Reproduce the lines below word for word, starting at the line containing "Open the Quick Layout tool" and ending at the line containing "tap(71, 90)", including both. Leave the pictures out of your answer.

__Data to use__
---+---

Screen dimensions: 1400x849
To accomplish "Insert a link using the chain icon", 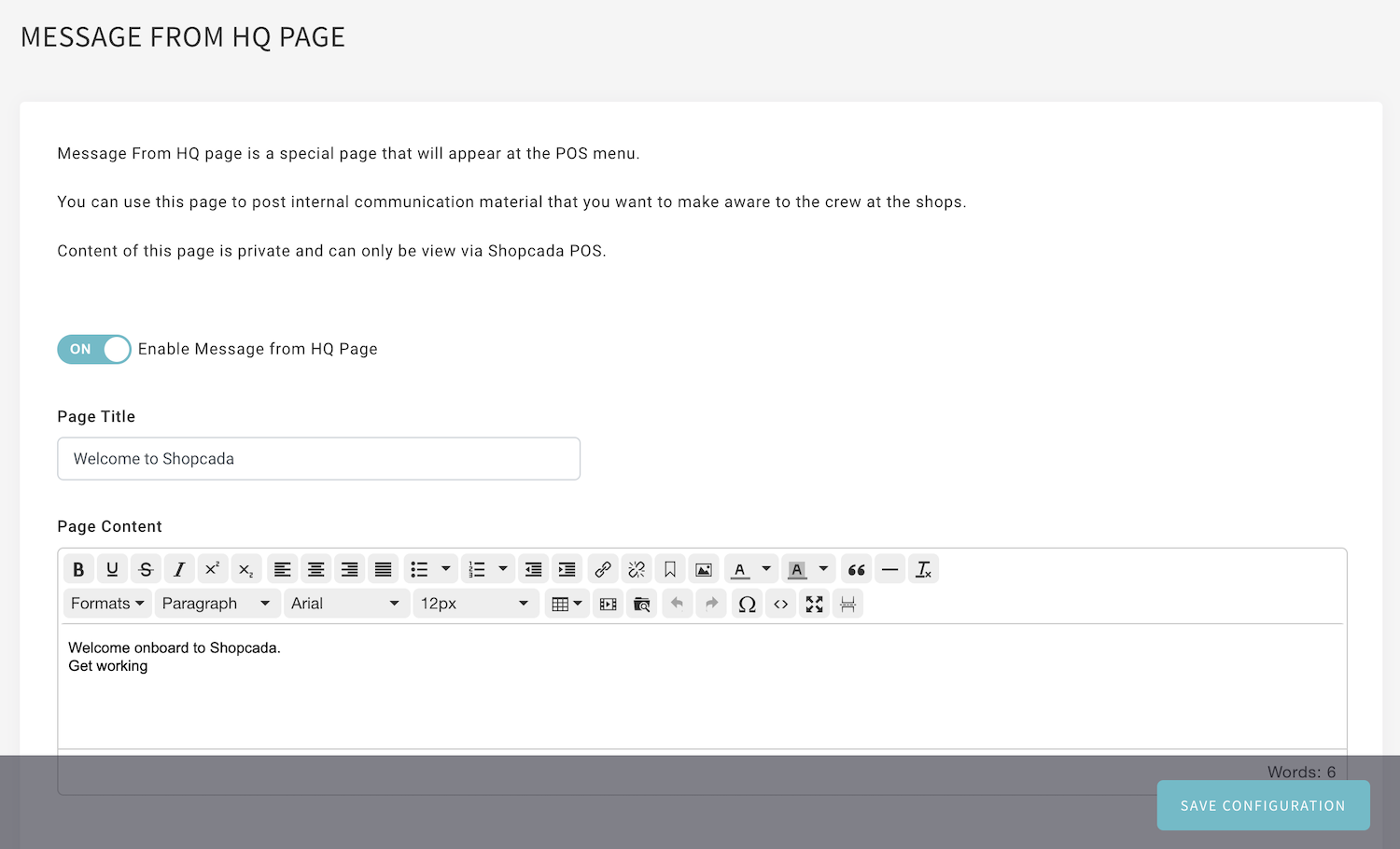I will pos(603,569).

---+---

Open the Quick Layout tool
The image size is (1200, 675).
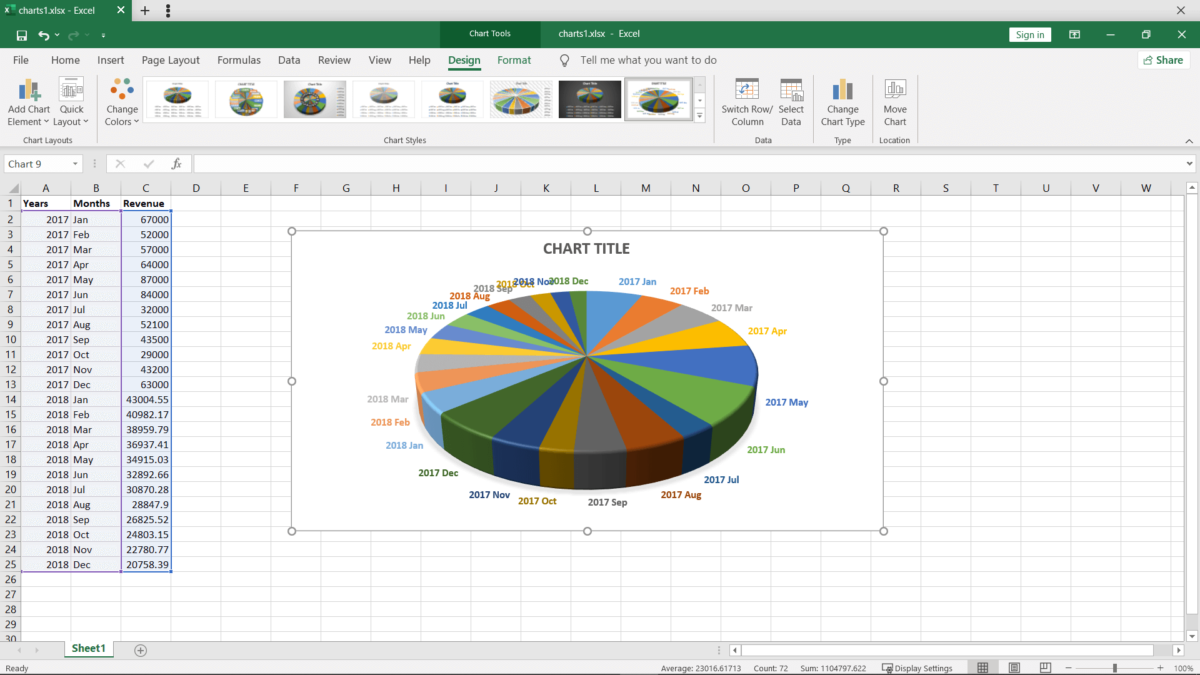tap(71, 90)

---+---

__Finished answer__
Open the Quick Layout tool
The image size is (1200, 675).
tap(71, 90)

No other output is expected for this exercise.